• _Try it_
Keyword search on "checkbox": report each line of the records that contains it.

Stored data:
= = = = =
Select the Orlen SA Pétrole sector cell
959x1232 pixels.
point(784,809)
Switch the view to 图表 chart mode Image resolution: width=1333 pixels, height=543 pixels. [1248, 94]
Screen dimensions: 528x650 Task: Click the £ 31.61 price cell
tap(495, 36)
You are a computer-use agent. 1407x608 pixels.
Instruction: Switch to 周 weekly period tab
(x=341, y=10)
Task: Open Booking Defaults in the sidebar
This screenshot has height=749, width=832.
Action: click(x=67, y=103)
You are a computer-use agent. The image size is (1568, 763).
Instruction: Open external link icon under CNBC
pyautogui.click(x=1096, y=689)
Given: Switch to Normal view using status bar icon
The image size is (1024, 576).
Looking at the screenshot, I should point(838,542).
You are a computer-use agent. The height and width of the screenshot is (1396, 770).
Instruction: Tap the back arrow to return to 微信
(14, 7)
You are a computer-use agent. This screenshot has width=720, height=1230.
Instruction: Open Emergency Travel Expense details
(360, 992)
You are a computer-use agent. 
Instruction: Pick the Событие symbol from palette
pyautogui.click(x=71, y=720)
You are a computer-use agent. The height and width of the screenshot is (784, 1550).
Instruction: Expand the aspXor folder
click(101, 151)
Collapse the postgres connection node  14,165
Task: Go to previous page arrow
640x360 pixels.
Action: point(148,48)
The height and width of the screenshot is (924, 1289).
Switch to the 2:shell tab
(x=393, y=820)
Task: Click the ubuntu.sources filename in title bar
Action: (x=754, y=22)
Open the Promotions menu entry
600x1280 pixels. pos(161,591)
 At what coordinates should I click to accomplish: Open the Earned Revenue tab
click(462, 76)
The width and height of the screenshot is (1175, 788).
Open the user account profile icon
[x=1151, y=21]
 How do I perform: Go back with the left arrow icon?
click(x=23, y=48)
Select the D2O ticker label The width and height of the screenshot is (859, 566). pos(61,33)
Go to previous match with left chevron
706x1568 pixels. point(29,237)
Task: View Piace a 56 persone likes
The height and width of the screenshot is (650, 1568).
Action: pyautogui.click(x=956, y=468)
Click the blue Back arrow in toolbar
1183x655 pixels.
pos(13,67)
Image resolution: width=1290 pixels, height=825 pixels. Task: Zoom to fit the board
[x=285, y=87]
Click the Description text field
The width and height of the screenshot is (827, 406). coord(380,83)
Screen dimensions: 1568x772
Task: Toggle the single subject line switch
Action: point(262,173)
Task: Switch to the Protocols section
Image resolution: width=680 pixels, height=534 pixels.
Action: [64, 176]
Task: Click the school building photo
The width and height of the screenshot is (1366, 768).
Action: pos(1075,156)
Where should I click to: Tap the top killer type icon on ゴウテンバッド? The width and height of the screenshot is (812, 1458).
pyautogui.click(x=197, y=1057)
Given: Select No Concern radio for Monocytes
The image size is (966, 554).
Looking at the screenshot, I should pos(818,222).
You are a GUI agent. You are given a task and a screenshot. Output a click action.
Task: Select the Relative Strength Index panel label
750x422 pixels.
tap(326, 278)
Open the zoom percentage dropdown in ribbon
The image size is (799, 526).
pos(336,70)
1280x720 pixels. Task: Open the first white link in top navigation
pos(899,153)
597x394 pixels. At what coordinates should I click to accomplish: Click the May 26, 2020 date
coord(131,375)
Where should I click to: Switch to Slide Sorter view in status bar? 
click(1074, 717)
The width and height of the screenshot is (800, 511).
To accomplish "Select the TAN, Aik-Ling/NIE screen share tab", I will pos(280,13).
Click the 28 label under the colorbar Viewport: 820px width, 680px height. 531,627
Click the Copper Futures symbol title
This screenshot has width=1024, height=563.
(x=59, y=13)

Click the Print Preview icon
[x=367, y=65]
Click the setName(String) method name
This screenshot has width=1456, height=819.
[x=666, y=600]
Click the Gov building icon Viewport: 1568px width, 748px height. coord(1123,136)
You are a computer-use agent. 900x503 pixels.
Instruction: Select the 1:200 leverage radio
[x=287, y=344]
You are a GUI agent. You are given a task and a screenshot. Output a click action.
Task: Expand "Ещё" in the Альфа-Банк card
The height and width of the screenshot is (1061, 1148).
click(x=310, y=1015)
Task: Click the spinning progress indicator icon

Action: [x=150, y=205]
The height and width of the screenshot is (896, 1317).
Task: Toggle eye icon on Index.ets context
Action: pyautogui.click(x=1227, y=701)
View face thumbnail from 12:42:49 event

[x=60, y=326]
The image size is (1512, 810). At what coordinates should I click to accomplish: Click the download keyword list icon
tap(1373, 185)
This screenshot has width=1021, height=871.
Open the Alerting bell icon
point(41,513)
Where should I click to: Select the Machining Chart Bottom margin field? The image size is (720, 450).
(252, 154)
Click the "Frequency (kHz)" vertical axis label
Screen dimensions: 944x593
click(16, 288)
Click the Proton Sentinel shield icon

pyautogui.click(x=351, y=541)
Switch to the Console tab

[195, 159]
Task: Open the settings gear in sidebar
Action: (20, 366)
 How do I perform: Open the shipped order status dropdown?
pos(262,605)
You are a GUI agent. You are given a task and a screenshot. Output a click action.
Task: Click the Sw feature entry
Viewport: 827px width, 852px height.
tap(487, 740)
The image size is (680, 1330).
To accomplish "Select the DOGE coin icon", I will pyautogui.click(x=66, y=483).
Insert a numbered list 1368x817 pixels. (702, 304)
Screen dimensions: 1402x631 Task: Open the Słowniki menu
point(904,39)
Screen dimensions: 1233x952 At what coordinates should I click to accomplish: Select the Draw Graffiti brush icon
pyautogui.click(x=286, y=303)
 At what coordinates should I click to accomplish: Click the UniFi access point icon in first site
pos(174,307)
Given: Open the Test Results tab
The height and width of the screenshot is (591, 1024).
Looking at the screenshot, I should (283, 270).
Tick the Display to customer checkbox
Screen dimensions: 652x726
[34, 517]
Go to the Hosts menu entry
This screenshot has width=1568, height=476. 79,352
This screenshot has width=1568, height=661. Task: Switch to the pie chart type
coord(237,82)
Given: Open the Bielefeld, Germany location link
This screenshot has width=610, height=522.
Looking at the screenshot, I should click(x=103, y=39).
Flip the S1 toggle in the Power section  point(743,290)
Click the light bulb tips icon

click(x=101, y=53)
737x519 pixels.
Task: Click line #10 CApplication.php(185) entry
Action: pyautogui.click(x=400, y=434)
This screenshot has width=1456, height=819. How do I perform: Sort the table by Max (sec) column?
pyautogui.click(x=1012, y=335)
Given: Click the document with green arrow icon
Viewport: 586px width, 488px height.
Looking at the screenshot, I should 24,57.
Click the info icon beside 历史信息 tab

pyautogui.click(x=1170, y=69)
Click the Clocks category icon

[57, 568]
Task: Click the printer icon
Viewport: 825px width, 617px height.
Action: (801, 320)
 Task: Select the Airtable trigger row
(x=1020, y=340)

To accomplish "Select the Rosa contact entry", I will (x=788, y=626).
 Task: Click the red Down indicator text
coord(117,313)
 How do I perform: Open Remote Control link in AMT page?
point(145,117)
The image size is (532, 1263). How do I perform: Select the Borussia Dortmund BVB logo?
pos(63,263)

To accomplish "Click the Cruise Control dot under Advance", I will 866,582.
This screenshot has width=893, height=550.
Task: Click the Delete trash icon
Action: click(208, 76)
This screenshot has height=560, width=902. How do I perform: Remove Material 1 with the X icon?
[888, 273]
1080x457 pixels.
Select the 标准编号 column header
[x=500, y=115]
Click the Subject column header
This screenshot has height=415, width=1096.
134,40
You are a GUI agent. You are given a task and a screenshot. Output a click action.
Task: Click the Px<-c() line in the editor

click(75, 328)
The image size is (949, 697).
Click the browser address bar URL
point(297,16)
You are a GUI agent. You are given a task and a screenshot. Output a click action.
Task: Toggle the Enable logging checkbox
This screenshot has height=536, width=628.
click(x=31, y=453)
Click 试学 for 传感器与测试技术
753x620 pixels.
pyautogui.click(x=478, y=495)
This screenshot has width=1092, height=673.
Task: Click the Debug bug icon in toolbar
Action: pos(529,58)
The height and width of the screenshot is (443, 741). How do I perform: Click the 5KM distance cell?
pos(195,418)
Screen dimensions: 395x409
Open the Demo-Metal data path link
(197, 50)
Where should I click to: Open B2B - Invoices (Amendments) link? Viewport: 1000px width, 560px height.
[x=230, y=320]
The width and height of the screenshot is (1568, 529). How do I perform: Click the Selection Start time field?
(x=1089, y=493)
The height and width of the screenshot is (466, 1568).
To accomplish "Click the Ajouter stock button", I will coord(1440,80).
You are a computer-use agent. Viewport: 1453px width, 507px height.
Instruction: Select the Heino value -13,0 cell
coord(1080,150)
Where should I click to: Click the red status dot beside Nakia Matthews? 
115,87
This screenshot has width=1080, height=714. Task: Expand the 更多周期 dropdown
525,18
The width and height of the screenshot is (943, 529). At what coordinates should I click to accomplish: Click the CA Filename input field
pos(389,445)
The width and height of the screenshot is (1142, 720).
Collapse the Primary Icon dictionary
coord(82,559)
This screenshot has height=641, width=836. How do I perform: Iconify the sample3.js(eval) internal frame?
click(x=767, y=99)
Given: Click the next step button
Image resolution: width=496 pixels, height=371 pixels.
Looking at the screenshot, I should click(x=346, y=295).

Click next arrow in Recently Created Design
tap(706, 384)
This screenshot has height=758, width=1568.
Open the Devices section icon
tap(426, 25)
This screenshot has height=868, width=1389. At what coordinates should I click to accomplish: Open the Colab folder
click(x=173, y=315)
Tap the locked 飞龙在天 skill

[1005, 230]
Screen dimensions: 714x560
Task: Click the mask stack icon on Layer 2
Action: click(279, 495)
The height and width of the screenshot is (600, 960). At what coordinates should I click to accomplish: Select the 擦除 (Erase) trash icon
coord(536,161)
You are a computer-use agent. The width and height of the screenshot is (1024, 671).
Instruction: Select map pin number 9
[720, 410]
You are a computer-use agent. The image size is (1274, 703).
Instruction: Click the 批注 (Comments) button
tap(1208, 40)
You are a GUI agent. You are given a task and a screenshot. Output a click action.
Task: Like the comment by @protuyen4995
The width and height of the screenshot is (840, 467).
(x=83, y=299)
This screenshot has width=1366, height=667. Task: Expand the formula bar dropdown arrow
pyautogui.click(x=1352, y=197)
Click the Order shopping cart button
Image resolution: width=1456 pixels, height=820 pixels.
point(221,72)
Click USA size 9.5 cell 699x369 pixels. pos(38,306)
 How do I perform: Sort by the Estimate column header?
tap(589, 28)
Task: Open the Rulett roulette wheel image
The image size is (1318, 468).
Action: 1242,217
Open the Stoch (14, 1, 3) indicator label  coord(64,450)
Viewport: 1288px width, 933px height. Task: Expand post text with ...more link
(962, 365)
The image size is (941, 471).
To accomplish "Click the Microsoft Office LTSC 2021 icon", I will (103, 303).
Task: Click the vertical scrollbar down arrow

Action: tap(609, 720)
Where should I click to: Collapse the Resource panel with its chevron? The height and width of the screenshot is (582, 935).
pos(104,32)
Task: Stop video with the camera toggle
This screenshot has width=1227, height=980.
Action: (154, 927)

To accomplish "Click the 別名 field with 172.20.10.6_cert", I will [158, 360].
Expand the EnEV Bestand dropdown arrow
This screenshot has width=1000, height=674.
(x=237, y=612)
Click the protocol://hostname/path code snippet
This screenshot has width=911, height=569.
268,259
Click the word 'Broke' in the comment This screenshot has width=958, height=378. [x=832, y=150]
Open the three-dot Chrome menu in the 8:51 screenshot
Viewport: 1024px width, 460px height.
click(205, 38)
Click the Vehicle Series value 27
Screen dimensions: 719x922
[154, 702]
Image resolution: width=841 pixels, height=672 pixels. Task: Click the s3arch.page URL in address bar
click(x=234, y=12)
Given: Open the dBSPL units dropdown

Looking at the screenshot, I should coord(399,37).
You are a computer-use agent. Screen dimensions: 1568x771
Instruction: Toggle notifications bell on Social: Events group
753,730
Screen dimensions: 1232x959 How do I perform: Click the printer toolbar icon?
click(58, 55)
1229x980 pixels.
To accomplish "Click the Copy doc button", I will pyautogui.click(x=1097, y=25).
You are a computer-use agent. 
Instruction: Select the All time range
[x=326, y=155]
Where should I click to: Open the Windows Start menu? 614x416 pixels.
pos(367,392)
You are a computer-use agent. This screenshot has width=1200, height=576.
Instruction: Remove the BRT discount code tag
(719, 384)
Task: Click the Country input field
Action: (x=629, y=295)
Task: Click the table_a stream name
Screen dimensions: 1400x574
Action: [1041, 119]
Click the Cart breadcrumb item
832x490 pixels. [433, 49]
= = = = =
• _Output of the task_
Tick the Display to customer checkbox
Task: Toggle the Enable logging checkbox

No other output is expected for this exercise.